日本大百科全書(ニッポニカ) 「ハロゲン化アルキル」の意味・わかりやすい解説
ハロゲン化アルキル
はろげんかあるきる
alkyl halide
アルカン(脂肪族鎖式飽和炭化水素)の水素原子1個をハロゲン原子で置換した化合物の総称。ハロアルカンhaloalkaneともいう。一般式CnH2n+1X(Xはフッ素F、塩素Cl、臭素Br、ヨウ素I)で表される。また、アルキル基をRで示しRXの略号で表されることが多い。
塩化アルキルは、対応する炭化水素に光照射(または高温)下で塩素と反応させると得られるが、多塩化物を副生する。対応するアルコールとハロゲン化水素酸(HX)との反応によれば単一に得られる。

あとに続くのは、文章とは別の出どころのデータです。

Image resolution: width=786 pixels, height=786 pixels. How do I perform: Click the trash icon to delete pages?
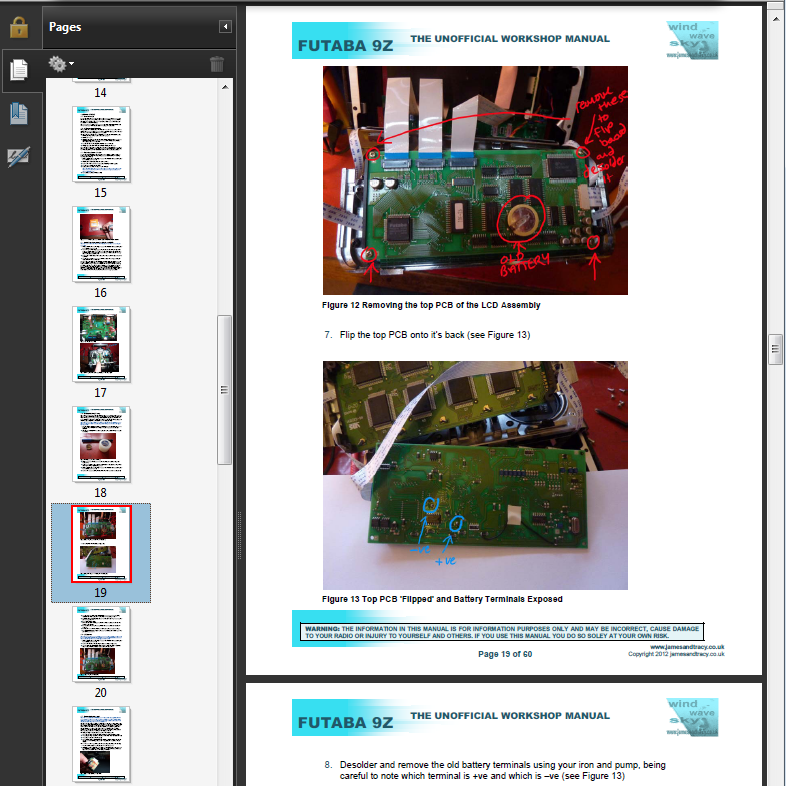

臭化アルキルは、アルケン(一般式CnH2n)に臭化水素を付加させても得られる。
塩化アルキルにフッ化水素(触媒下)を反応させるとフッ化アルキルが得られ、極性溶媒中で塩化アルキルとヨウ化カリウムと反応させるとヨウ化アルキルが得られる。フッ化物以外のハロゲン化アルキルはアルキル化剤として用いられる。揮発しやすく快香をもち、徐々に加水分解してアルコールを生ずる。一般に有毒であり、取扱いには注意を要する。